1 Introduction to C

1.3 Data types and variables

1.3.1 Symbols and keywords

From code listing , we see examples of C syntax. The following is a list of some basic symbols.

Basic symbols

Table 1: Basic symbols
Symbol Description
// line comment, compiler will ignore the line
/* ... */ block comment, compiler will ignore what in between
# start of preprocessor element
; statement terminator
, list separator
() parenthesis of function parameter/argument list and algebraic expressions
{} scope of a program block

A program block consists of a sequence of statements. A statement can be a declaration, an assignment, a function call, a selection, or a repetition statement.

Keywords (reserved words)

C has 32 keywords. We put them into five categories:

Table 2: Keywords
Category Keyword
Basic data types char, int, float, double, short, long, signed, unsigned, void
Define data types typedef, struct, union, enum
Modifiers const, auto, static, extern, volatile, register
Flow control if, else, switch, case, default, goto, for, while, do, break, continue
Function return, sizeof

1.3.2 Data types

There are four basic and build-up concepts on data representation in programming: data type -> variable -> data structure -> algorithm. Any programming language has to address these concepts. We will study these concepts in C. First, we look into data type.

What is a data type?

A data type (or simply type) defines

  • how a certain type of data values is represented in programs,
  • the number of bytes used to represent data values and how a data value is represented in binary format and stored in memory, and
  • what operations are applied to the data values and how data values are operated in the operations.

How a data type is used?

Programmers use data type to inform the compiler about what type of data is used, stored and how much space it requires in the memory, and what operations can be applied to the data values. The compiler then generates instructions to allocate memory blocks for the data. At runtime, the instructions instantiate the data memory blocks and write/read data value to/from the memory blocks.

Data types in C

C provides a set of basic (also called primitive, primary, or fundamental) data types, specified by keywords: char for character type, int for integer type, float for single precision floating number type, and double for double precision floating number type. Arithmetic operations can be applied to the basic data types. Some of these operations are supported by processor instructions.
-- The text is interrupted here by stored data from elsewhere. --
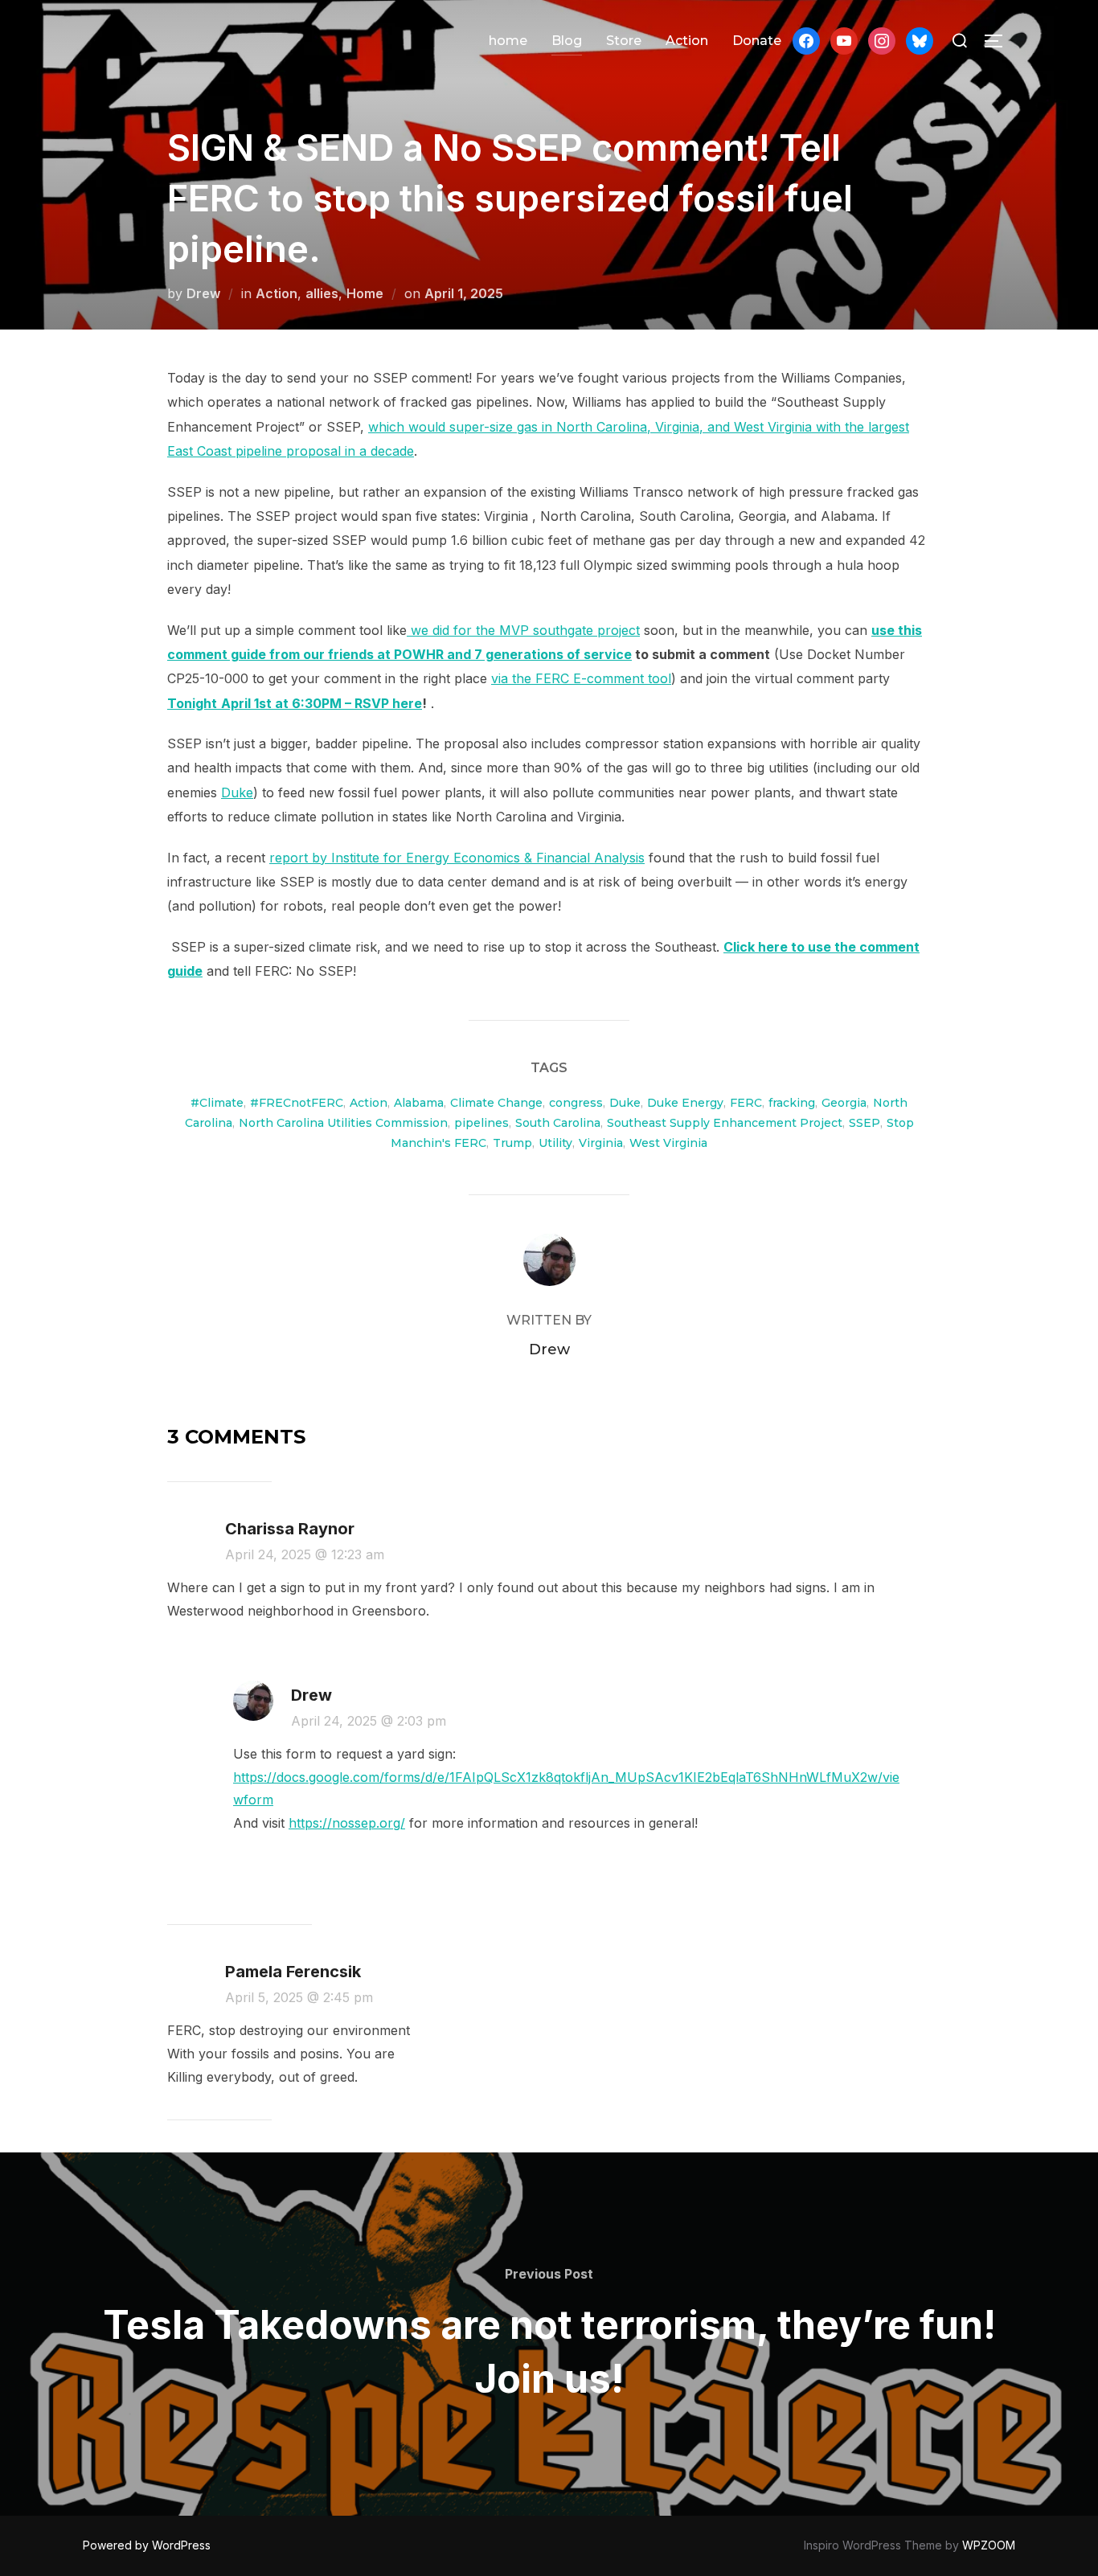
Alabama (419, 1103)
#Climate (217, 1103)
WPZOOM (988, 2545)
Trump (512, 1143)
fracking (791, 1103)
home (508, 40)
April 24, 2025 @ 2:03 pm (368, 1721)
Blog (566, 40)
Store (623, 40)
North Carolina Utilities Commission (343, 1123)
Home (364, 293)
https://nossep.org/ (347, 1823)
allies (321, 293)
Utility (555, 1143)
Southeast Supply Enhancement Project (724, 1123)
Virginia (601, 1143)
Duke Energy (685, 1103)
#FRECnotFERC (296, 1103)
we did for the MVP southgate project (523, 630)
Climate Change (496, 1103)
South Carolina (557, 1123)
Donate (756, 40)
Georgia (844, 1103)
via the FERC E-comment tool (581, 678)
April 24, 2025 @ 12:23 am (304, 1554)
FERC (746, 1103)
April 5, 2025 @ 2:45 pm (299, 1997)
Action (687, 40)
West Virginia (668, 1143)
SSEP (864, 1123)
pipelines (481, 1123)
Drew (203, 293)
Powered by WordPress (147, 2545)
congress (576, 1103)
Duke (237, 792)
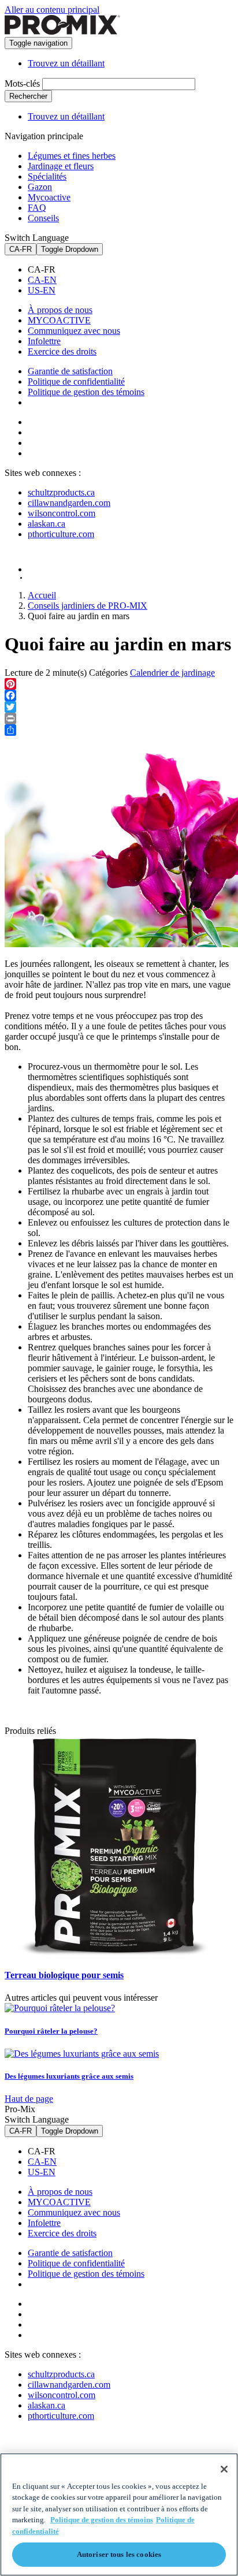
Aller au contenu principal (52, 9)
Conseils (43, 218)
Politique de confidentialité (76, 381)
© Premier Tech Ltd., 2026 (59, 578)
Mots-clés (22, 83)
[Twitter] (119, 707)
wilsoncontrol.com (61, 513)
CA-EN (42, 280)
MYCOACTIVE (59, 320)
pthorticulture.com (61, 534)
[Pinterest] (119, 684)
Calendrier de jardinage (172, 672)
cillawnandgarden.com (69, 503)
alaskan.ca (46, 523)
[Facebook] (119, 695)
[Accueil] (62, 31)
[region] (119, 2514)
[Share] (119, 730)
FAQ (37, 208)
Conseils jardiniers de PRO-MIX (87, 606)
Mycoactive (49, 197)
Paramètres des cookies (84, 403)
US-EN (41, 290)
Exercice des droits (62, 351)
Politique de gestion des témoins (86, 392)
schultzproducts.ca (61, 492)
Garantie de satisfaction (70, 371)
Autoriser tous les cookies (119, 2554)
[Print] (119, 718)
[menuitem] (130, 270)
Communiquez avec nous (74, 331)
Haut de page (29, 2099)
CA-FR (20, 249)
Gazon (40, 187)
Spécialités (47, 176)
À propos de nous (60, 310)
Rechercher (28, 96)
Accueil (42, 595)
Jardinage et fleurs (61, 166)
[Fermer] (224, 2469)
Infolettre (44, 341)
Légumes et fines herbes (72, 156)
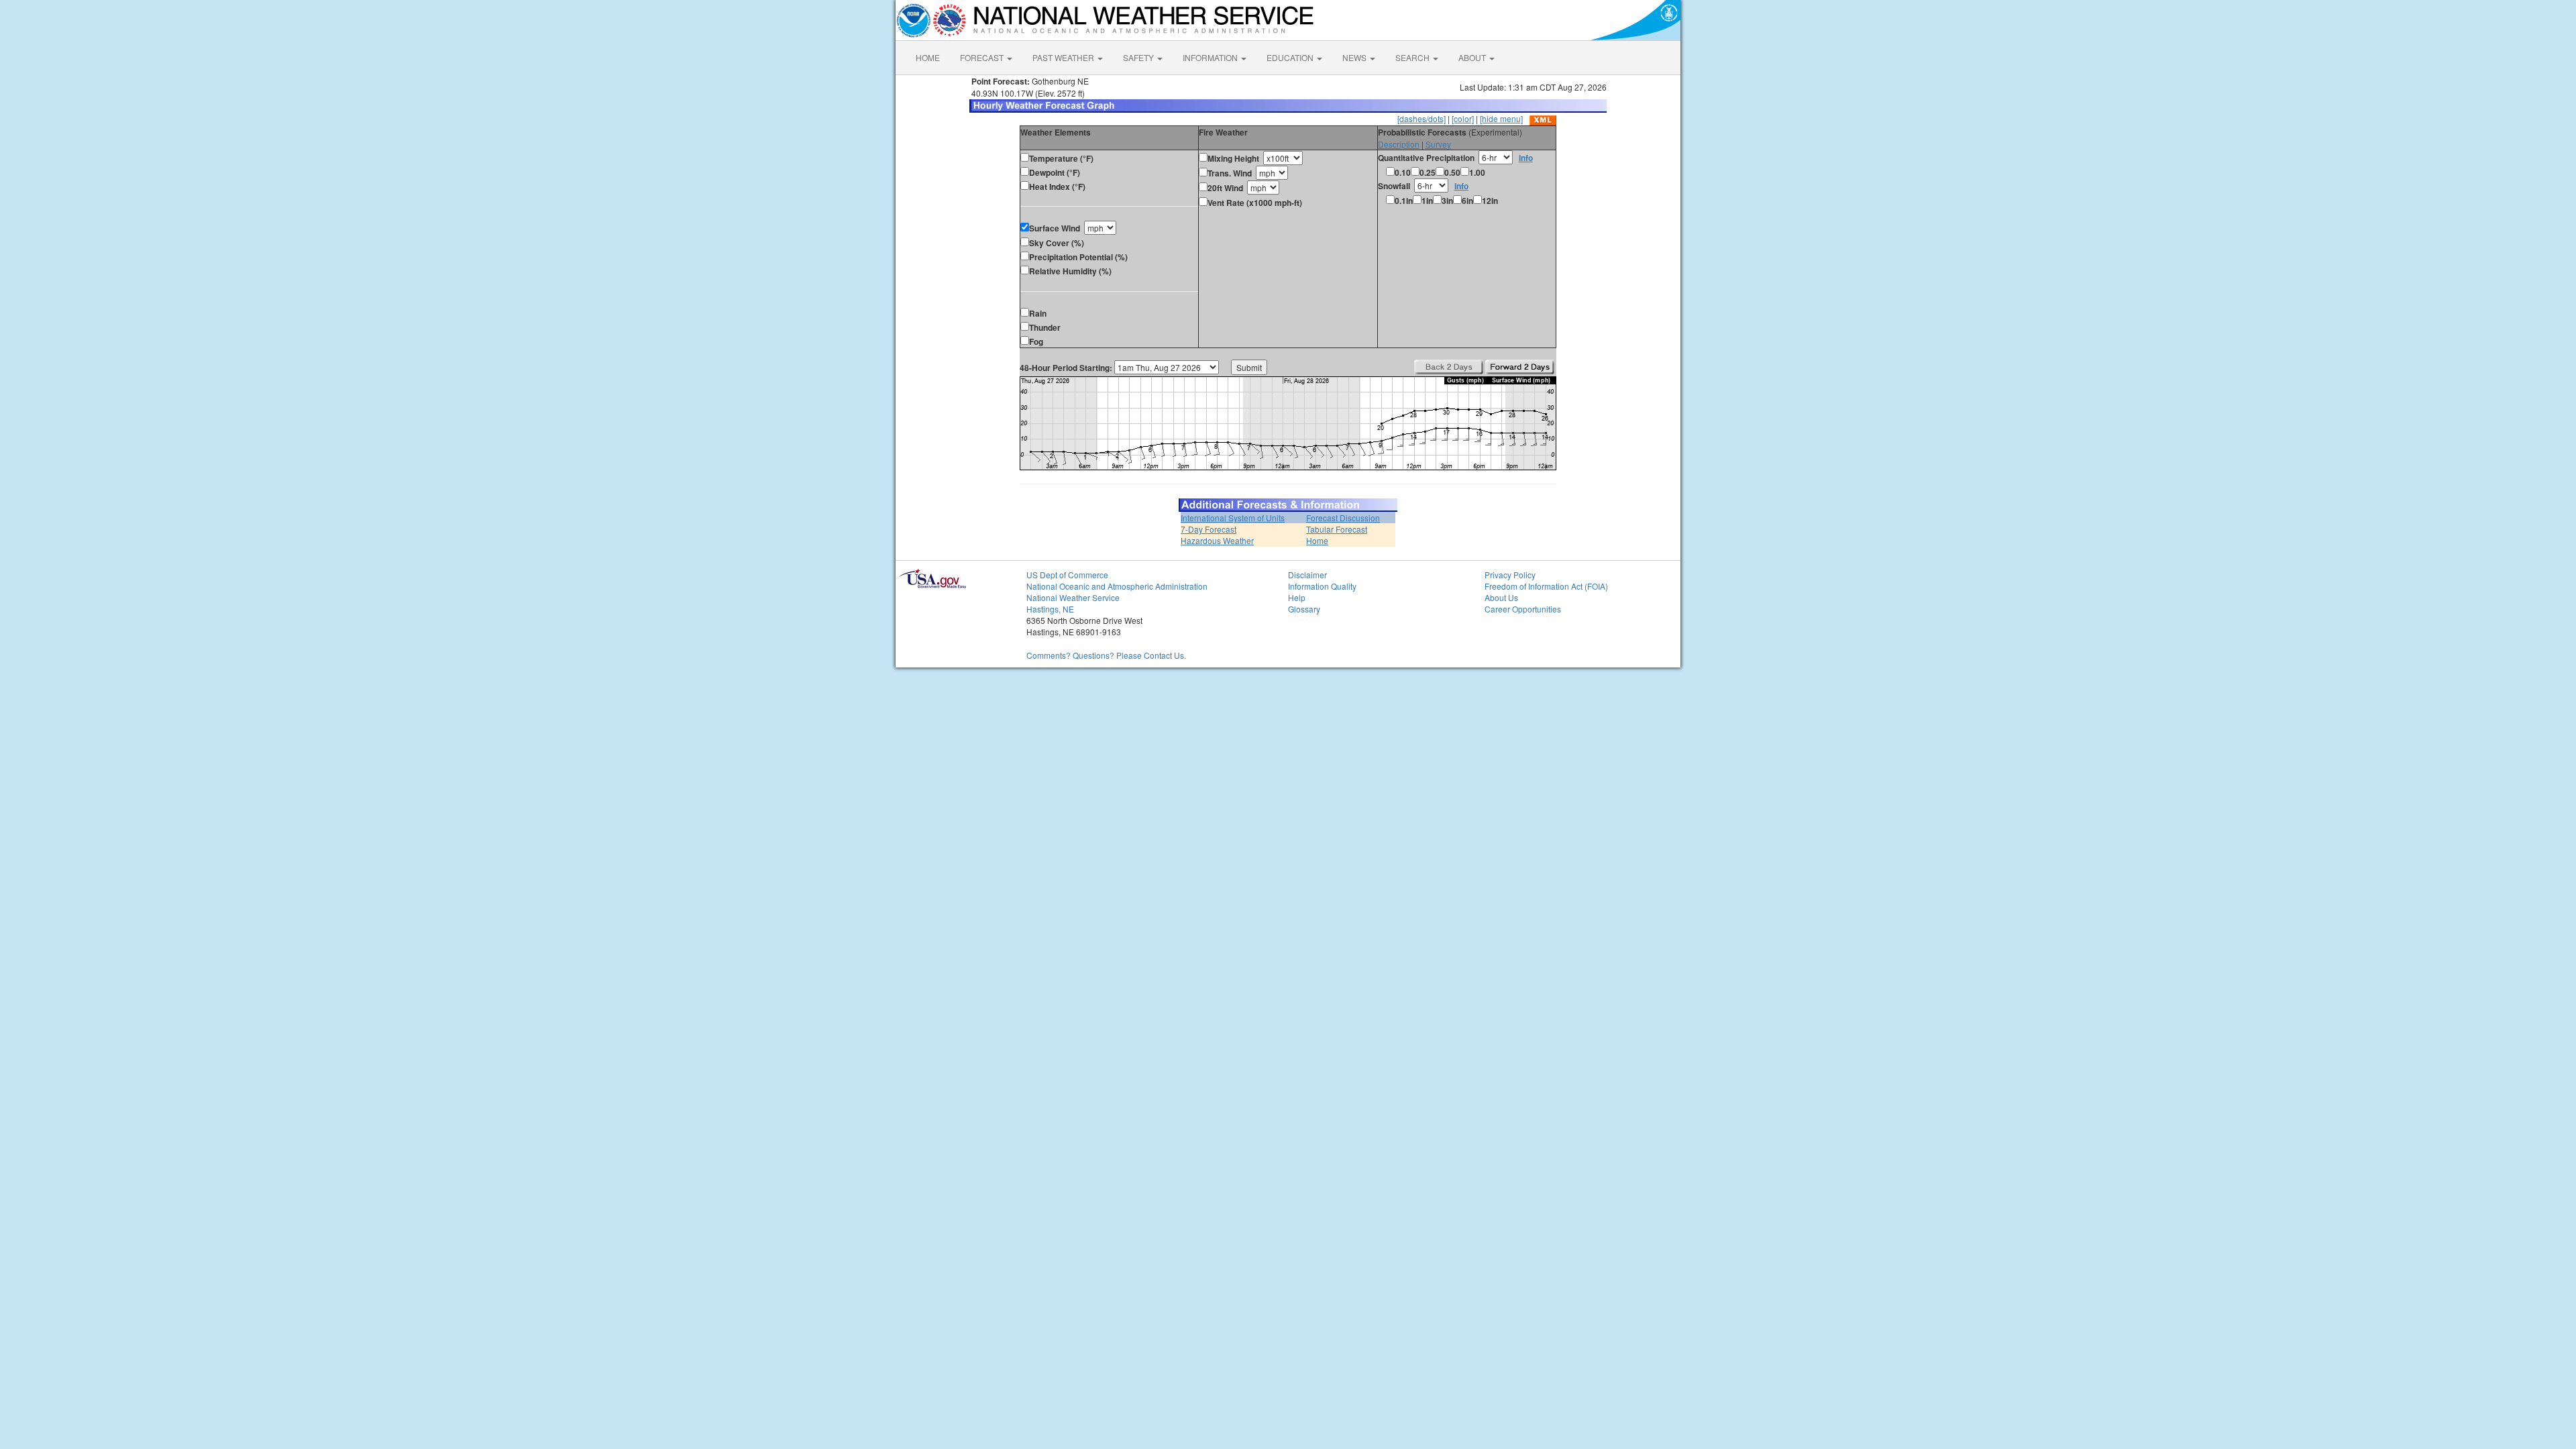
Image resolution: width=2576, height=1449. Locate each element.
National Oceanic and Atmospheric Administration (1117, 586)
C use keywords short, long, signed and unsigned as modifiers for int type, and unsigned as a modifier for char type, to represent more basic data types. For example long int represents a long integer type. The keyword void is used to indicate any data type.

C provides methods to define extended (also referred to as non-primitive, secondary, or derived) data types using keywords typedef, struct, union, enum together with pointers and arrays. A hierarchy of extended data types can be built bottom up starting from the basic data types. We will learn the methods of constructing the extended data types in Lesson 3.

Data type size

Each data type has a size, i.e. the number bytes needed to store a data value of the type in memory. Each addressable memory cell has 1 byte consisting of 8 bits. A bit is the unit of data storage, a byte (8 bits) is the unit of addressable data storage, i.e., the size of a memory cell. A word is the unit of transferring data between CPU registers and memory, i.e., the size of a register.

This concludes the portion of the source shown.